PT Kereta Api Logistik (KAI Logistik) mencatatkan volume layanan pengiriman hewan peliharaan sebanyak 90.321 ekor sepanjang Semester I Tahun 2026, meningkat 21% dibandingkan periode yang sama tahun 2025 yang mencapai 74.637 ekor. Pencapaian ini mencerminkan semakin tingginya kepercayaan masyarakat terhadap layanan pengiriman hewan peliharaan yang aman, nyaman, dan memperhatikan kesejahteraan hewan.

Berdasarkan survei JakPat tahun 2026, sebanyak 52% masyarakat Indonesia telah memiliki hewan peliharaan, sementara 26% lainnya menyatakan tertarik untuk memeliharanya. Survei yang sama juga menunjukkan bahwa 63% responden memelihara hewan untuk membantu mengurangi stres dan meningkatkan suasana hati, menegaskan bahwa hewan peliharaan kini dipandang sebagai bagian dari keluarga (pet humanization), bukan sekadar hewan pendamping. Tren tersebut turut mendorong pertumbuhan industri pet care di Indonesia yang diproyeksikan terus meningkat seiring berkembangnya kanal digital, meningkatnya daya beli masyarakat, serta semakin luasnya akses terhadap berbagai produk dan layanan bagi hewan peliharaan.

Baca Juga: Tourism Malaysia Luncurkan Kampanye Visit Malaysia 2026 di 20 Rangkaian KAI Commuter Jabodetabek

Direktur Pengembangan Usaha KAI Logistik, Aniek Dwi Deviyanti, mengatakan, "Hewan peliharaan saat ini telah menjadi bagian dari keluarga bagi banyak masyarakat Indonesia. Oleh karena itu, kebutuhan mobilitas hewan peliharaan juga semakin meningkat, baik untuk keperluan relokasi, adopsi, perawatan kesehatan, hingga perjalanan bersama pemiliknya. KAI Logistik hadir menjawab kebutuhan tersebut melalui layanan pengiriman yang mengedepankan aspek keamanan, kenyamanan, serta kesejahteraan hewan selama proses pengiriman."

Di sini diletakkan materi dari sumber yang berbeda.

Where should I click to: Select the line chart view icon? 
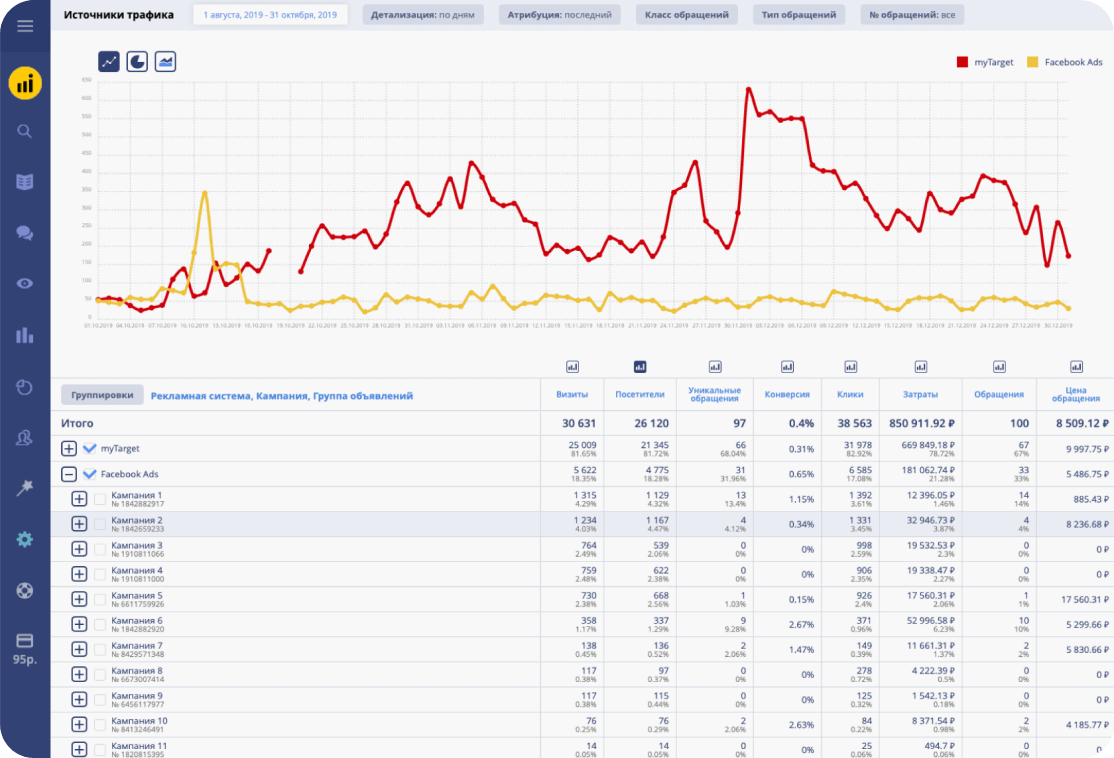(107, 61)
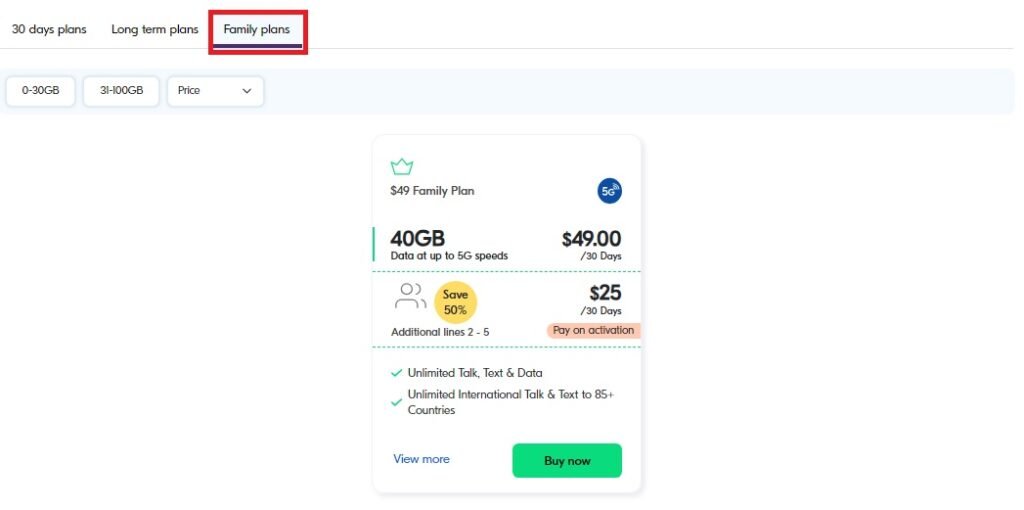Select the Family plans tab
1024x510 pixels.
257,29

KAI Logistik mengimplementasikan prosedur penanganan hewan yang berpedoman pada kesejahteraan hewan seperti penggunaan kandang yang sesuai, penyediaan pakan dan minum yang cukup, hingga pengawalan petugas selama proses pengiriman. Pendekatan tersebut menjadi bagian dari komitmen perusahaan dalam menjaga kualitas layanan sekaligus memastikan setiap hewan peliharaan tiba di tujuan dalam kondisi baik. 

”Pertumbuhan layanan pengiriman hewan peliharaan juga memperlihatkan semakin luasnya peran logistik dalam mendukung berbagai aktivitas masyarakat. Tidak hanya memfasilitasi distribusi barang dan perdagangan, logistik kini turut menjadi penghubung mobilitas keluarga, komunitas pecinta hewan, pelaku usaha pet shop, breeder, klinik hewan, hingga organisasi penyelamat hewan di berbagai daerah. Dengan jaringan layanan yang terus berkembang, KAI Logistik berupaya menghadirkan solusi logistik yang mampu menjangkau kebutuhan masyarakat secara lebih inklusif,” lanjut Aniek dalam keterangan tertulis yang diterima di Jakarta, Minggu (2/8/2026).

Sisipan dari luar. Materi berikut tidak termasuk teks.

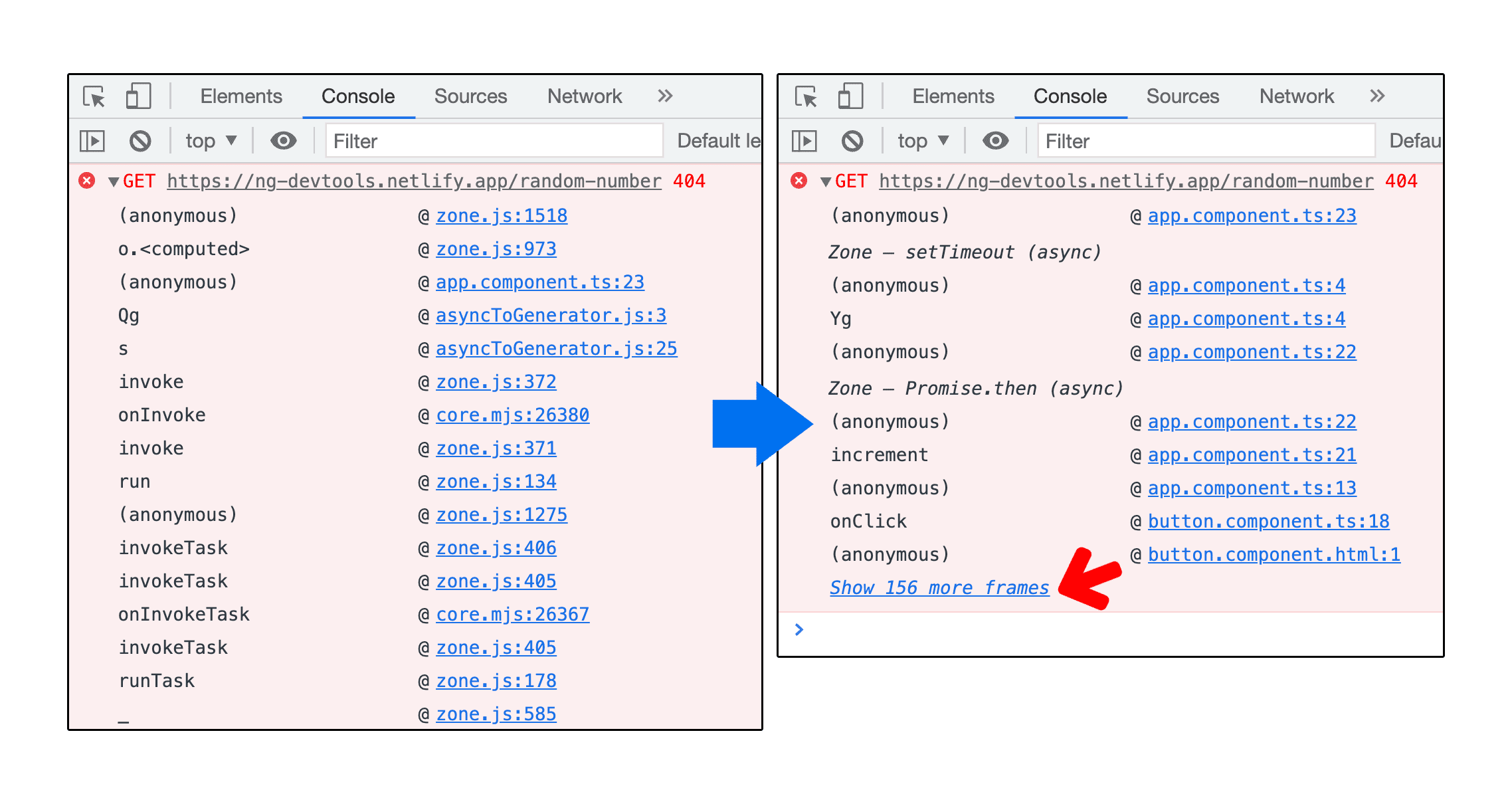Open the Elements tab right panel

(951, 95)
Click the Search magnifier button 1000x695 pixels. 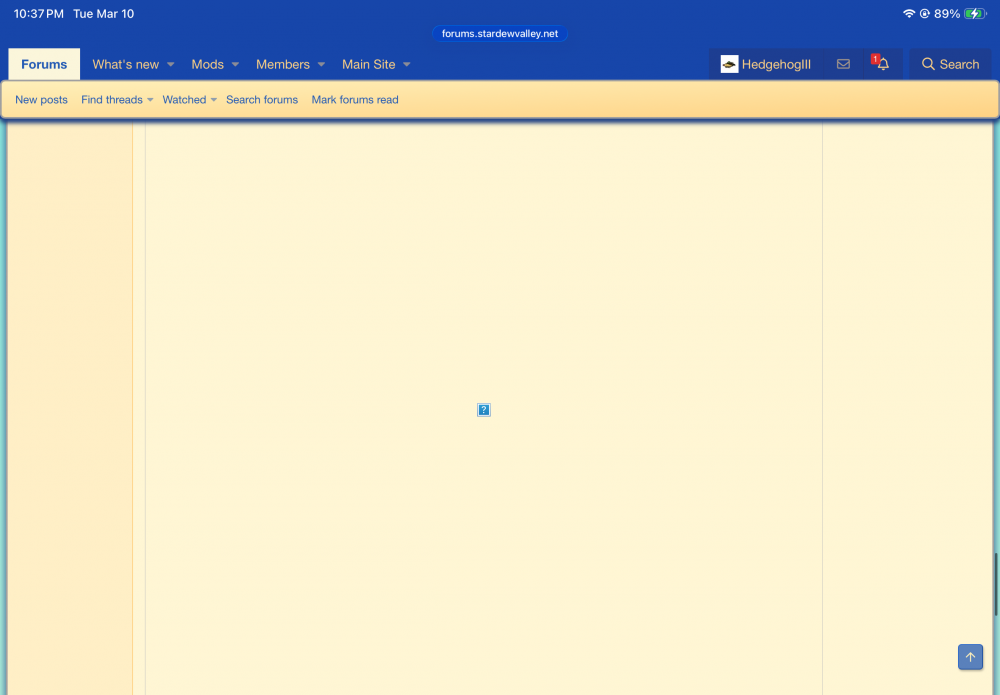click(x=950, y=64)
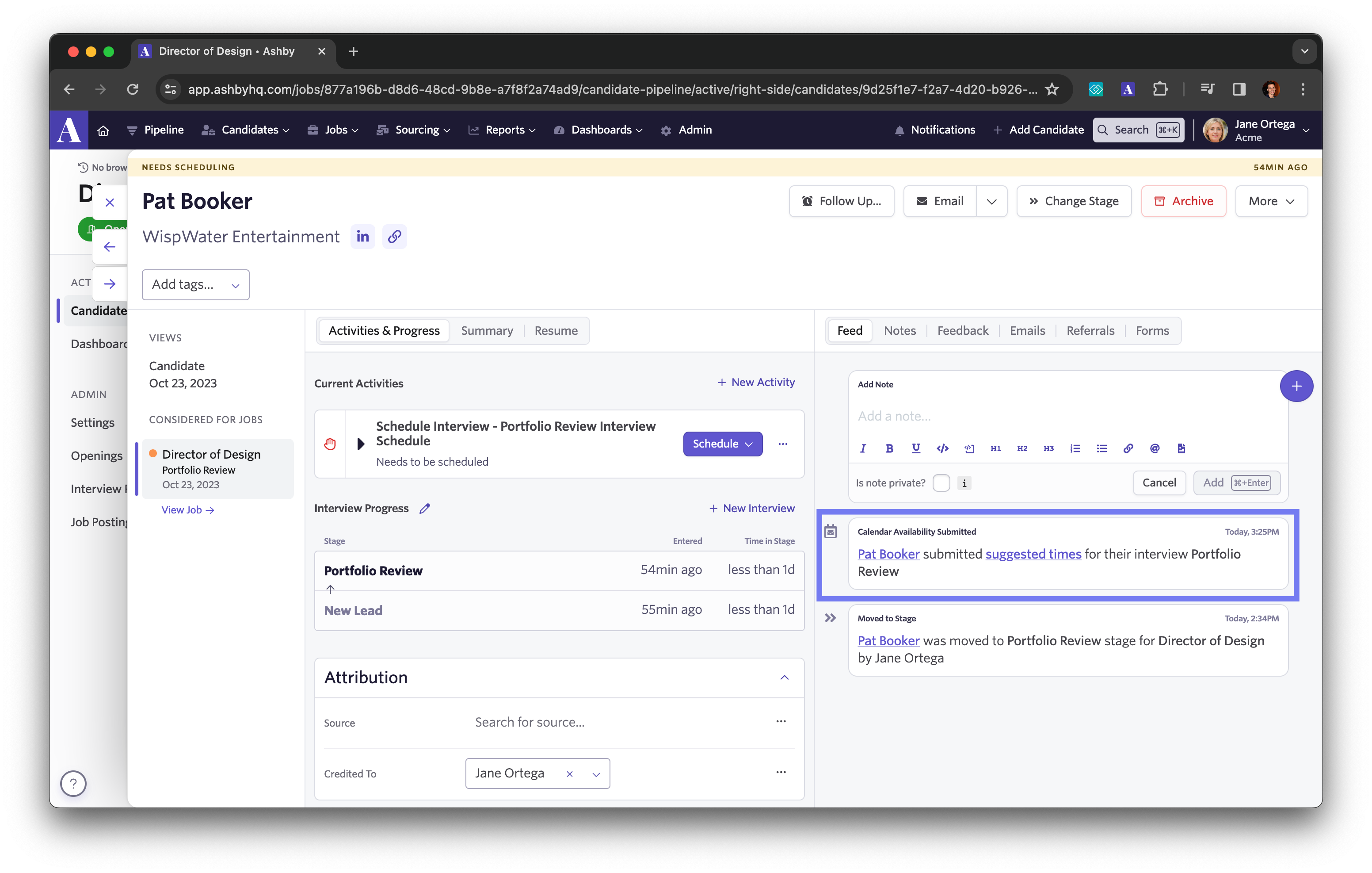Click the mention icon in note editor
The image size is (1372, 873).
click(x=1154, y=448)
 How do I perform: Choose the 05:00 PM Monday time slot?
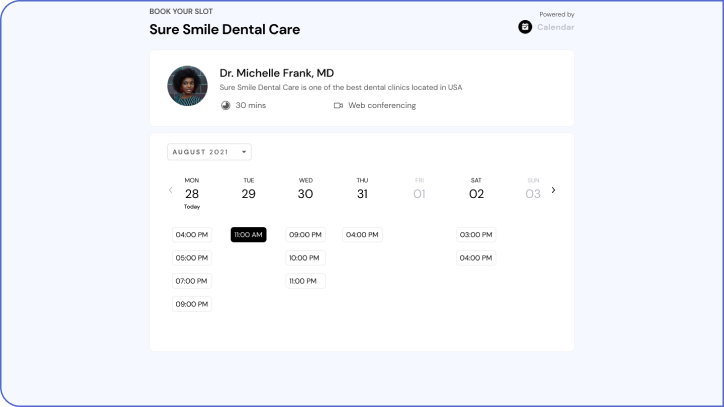point(192,258)
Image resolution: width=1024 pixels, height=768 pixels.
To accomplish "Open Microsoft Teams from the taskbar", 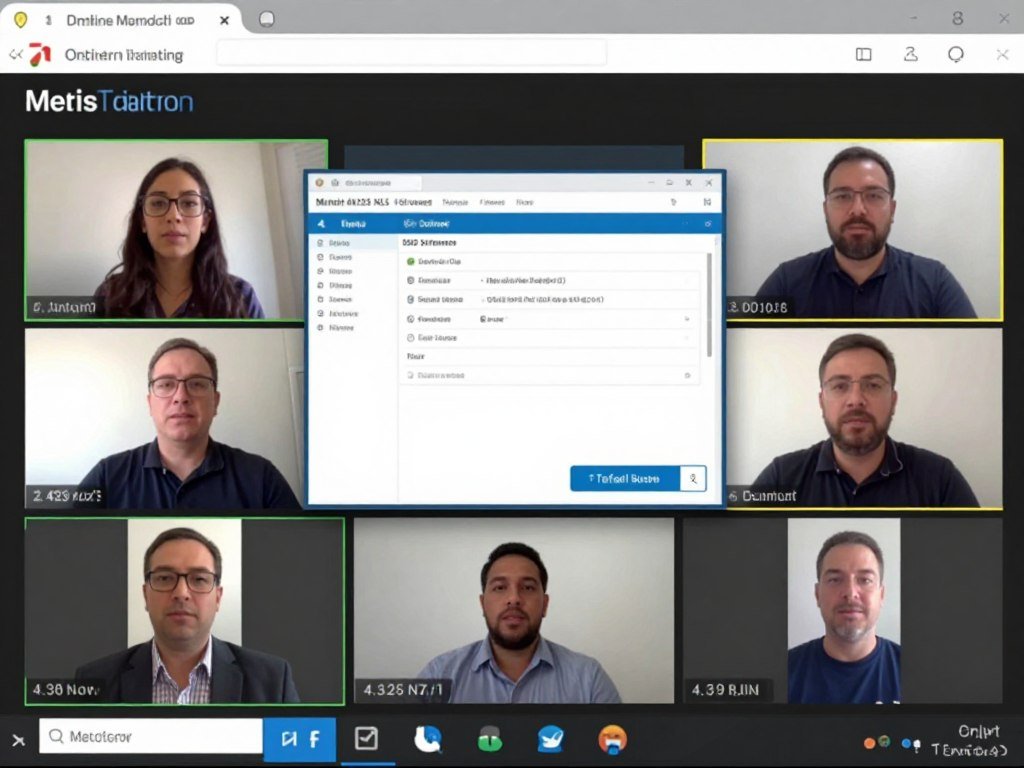I will [550, 740].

Selaras dengan transformasi layanan yang akan terus dilakukan, KAI Logistik optimistis layanan pengiriman hewan peliharaan akan terus bertumbuh seiring meningkatnya kesadaran masyarakat terhadap kesejahteraan hewan serta berkembangnya industri pet care nasional. ”Ke depan, KAI Logistik akan terus melakukan penyempurnaan layanan yang relevan dengan kebutuhan pelanggan khususnya pecinta hewan peliharaan,” tutup Aniek.